▽

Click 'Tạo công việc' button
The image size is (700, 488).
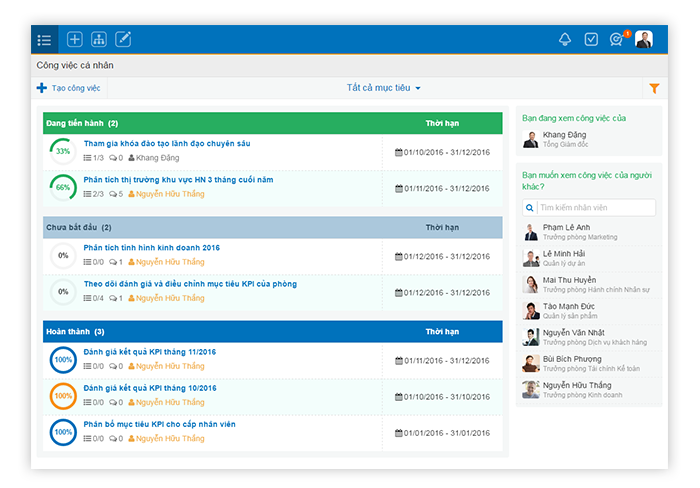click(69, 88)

△
▽

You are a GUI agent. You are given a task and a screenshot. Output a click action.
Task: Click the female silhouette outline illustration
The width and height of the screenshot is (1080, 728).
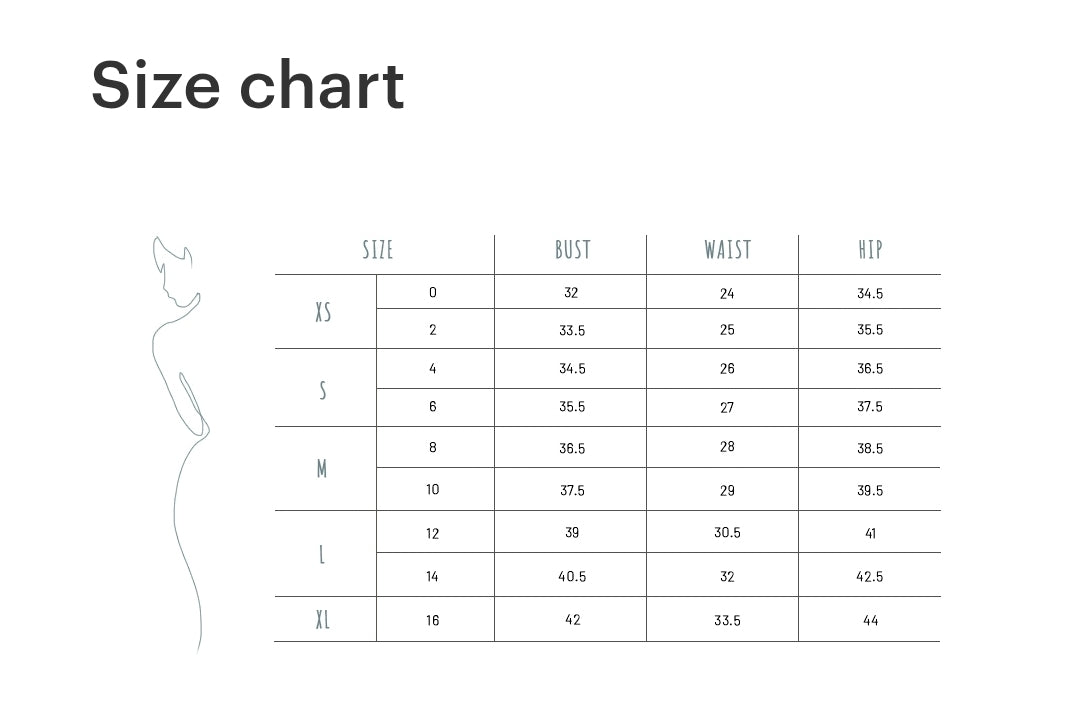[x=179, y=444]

△

请将列表中从含有“Click 'Tạo công việc' button”的一行起、到含有“click(69, 88)”的一行止的各行重新写出，把其中的“button”替换为“icon”，其余保持不变。答案中不要包含图片。

# [参考答案]
Click 'Tạo công việc' icon
The image size is (700, 488).
click(69, 88)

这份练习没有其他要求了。